Güneş ve rüzgâr enerjisi kurulu gücünün Baz Senaryo'ya göre iki kat arttırılarak 40 GW'a çıkarılması, sistem işletim ve planlama açılarından belirgin bir etki yaratmıyor. Her iki senaryoda da iletim şebekesi için gerekli yıllık ortalama yatırım miktarı yaklaşık 390 milyon Euro'dur. Bu meblağ TEİAŞ tarafından hazırlanan On Yıllık Şebeke Gelişim Planı'nda belirtilen yatırım miktarıyla aynı seviyededir. 60 GW Senaryosu'nda şebeke entegrasyon stratejilerinin göz ardı edilmesi, Baz Senaryo ve İki Kat Senaryosu'na göre iletim hatlarında %30, trafo merkezi yatırımlarında %20artışla sonuçlanıyor. Gerekli yatırım miktarı da 530 milyon Euro'ya yükseliyor.

 Bu çalışma 19 Nisan 2018 tarihinde Berlin'de gerçekleştirilen Yenilenebilir Kaynaklı Enerji Sistemlerinde Sistem Güvenilirliği çalıştayına katılan uluslararası uzmanlar tarafından da incelenmiştir. Toplantılara katılan uzmanların yaptığı yorumlar ve öneriler son derece değerli olup, raporun nihai haline kavuşmasını sağlamıştır.

==========

* Belirtilen hedef 1
Metinde "Güneş ve rüzgâr" sözleriyle başlayıp "milyon Euro'ya yükseliyor." sözleriyle biten kısmı, "belirgin" yerine "önemli" koyarak değiştirip yeniden yazın.
Metin ile kayıtlar ayrı kaynaklardan alınmıştır.

* Kayıt alıntıları

==========

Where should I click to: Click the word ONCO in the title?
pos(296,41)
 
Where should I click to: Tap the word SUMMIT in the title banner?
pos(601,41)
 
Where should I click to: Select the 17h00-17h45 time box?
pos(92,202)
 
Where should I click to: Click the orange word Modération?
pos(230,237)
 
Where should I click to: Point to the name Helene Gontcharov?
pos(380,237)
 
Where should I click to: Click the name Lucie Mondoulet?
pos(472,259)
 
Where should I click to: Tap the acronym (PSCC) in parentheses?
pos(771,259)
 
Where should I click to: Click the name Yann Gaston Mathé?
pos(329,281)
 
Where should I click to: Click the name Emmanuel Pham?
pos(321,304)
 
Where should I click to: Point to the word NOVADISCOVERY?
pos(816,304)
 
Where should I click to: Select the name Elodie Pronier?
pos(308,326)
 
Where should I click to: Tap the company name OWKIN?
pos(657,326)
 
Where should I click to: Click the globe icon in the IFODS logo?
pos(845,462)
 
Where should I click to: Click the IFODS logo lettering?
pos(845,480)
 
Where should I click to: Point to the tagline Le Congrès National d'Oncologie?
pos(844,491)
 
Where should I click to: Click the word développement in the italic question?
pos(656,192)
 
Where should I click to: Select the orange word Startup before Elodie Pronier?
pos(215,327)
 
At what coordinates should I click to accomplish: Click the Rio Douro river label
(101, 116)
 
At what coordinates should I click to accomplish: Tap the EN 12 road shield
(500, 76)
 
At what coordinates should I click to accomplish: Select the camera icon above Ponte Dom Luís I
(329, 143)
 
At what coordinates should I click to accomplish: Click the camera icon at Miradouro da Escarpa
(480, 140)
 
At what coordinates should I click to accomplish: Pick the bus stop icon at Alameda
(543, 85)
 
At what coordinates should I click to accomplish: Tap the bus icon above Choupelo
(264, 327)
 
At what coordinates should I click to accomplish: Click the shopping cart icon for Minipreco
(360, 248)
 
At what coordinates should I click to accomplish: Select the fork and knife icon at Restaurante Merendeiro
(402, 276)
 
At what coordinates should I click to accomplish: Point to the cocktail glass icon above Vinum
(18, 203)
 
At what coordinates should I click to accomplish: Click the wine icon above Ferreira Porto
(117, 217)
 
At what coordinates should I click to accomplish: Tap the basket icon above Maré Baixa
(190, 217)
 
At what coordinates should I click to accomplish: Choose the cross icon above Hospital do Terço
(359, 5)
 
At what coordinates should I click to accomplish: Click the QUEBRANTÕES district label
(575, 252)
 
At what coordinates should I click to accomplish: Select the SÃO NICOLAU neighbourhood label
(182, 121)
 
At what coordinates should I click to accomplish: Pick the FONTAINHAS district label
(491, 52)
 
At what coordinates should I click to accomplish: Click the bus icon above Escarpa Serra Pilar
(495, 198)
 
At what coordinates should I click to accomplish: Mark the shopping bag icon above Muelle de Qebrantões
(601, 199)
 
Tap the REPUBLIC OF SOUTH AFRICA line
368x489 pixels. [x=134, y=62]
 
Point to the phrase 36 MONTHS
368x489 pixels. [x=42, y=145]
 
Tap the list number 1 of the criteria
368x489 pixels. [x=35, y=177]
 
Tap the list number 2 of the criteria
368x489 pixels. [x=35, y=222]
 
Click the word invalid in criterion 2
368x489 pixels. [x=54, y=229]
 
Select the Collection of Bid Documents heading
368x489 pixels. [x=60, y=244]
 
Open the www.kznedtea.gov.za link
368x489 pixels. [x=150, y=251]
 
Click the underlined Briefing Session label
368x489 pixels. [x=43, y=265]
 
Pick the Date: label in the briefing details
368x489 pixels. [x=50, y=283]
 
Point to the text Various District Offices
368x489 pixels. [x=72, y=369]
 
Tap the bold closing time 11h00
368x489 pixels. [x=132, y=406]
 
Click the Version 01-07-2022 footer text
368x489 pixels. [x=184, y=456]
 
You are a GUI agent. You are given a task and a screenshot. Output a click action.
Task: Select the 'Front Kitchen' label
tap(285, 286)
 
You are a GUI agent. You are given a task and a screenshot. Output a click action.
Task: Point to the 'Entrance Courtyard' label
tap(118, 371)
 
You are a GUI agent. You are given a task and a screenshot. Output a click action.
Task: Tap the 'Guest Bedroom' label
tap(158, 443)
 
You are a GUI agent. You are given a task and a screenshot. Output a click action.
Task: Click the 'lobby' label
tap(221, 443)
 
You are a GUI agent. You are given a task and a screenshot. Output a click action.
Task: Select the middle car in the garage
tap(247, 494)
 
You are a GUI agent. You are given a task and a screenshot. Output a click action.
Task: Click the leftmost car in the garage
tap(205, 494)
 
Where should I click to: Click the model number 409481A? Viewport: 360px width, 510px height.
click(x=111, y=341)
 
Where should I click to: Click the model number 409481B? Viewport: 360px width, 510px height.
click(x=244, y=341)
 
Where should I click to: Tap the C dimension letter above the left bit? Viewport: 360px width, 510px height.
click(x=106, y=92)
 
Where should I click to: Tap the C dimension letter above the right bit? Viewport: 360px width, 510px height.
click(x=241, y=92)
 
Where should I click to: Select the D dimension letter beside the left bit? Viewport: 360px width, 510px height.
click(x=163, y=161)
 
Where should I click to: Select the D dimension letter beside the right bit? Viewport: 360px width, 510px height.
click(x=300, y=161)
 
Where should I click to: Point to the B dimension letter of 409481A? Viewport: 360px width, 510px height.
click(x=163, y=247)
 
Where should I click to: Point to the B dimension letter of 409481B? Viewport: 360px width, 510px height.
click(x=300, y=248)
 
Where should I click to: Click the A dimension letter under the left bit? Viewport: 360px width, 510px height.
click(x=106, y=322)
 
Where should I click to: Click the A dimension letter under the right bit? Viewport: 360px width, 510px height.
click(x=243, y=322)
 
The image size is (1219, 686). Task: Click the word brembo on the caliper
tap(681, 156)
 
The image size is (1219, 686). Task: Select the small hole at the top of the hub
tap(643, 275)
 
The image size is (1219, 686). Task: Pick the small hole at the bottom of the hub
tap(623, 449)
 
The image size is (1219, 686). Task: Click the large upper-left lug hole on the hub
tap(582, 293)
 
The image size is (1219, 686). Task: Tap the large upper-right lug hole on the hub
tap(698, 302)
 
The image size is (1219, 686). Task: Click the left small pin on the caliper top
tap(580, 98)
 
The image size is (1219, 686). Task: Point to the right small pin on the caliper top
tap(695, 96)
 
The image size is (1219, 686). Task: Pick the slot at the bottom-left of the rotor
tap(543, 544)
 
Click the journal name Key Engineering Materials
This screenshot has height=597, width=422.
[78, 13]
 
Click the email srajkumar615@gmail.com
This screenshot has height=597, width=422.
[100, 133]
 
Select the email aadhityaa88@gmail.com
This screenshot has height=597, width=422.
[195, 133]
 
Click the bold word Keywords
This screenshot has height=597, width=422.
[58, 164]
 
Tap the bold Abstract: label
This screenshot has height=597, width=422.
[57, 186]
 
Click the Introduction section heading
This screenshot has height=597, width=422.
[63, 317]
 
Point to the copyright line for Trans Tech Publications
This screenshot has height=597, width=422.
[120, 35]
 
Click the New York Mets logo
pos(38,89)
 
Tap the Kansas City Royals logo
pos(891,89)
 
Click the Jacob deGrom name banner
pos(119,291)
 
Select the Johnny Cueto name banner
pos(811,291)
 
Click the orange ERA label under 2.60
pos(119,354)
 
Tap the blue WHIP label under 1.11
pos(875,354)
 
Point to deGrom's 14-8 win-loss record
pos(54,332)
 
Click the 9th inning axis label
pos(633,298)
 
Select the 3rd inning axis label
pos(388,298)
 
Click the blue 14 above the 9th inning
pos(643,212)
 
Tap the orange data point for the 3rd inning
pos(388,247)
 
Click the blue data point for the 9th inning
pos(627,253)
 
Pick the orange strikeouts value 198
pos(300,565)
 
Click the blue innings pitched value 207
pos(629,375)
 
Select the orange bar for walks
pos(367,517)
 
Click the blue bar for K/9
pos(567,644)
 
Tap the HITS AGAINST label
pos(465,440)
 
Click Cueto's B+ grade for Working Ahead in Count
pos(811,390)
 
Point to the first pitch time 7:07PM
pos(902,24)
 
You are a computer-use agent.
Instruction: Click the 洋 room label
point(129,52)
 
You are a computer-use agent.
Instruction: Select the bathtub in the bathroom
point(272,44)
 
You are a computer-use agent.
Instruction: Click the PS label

==========

* Belirtilen hedef 2
Kayıtlarda "Click the blue bar for K/9" ifadesinin geçtiği satırdan başlayıp kayıtların sonuna kadar giden satırları, boş satırları atlayarak numaralı bir listeye dönüştürün.

* Tam çıktı 1
Güneş ve rüzgâr enerjisi kurulu gücünün Baz Senaryo'ya göre iki kat arttırılarak 40 GW'a çıkarılması, sistem işletim ve planlama açılarından önemli bir etki yaratmıyor. Her iki senaryoda da iletim şebekesi için gerekli yıllık ortalama yatırım miktarı yaklaşık 390 milyon Euro'dur. Bu meblağ TEİAŞ tarafından hazırlanan On Yıllık Şebeke Gelişim Planı'nda belirtilen yatırım miktarıyla aynı seviyededir. 60 GW Senaryosu'nda şebeke entegrasyon stratejilerinin göz ardı edilmesi, Baz Senaryo ve İki Kat Senaryosu'na göre iletim hatlarında %30, trafo merkezi yatırımlarında %20artışla sonuçlanıyor. Gerekli yatırım miktarı da 530 milyon Euro'ya yükseliyor.

* Tam çıktı 2
1. Click the blue bar for K/9
2. pos(567,644)
3. Tap the HITS AGAINST label
4. pos(465,440)
5. Click Cueto's B+ grade for Working Ahead in Count
6. pos(811,390)
7. Point to the first pitch time 7:07PM
8. pos(902,24)
9. You are a computer-use agent.
10. Instruction: Click the 洋 room label
11. point(129,52)
12. You are a computer-use agent.
13. Instruction: Select the bathtub in the bathroom
14. point(272,44)
15. You are a computer-use agent.
16. Instruction: Click the PS label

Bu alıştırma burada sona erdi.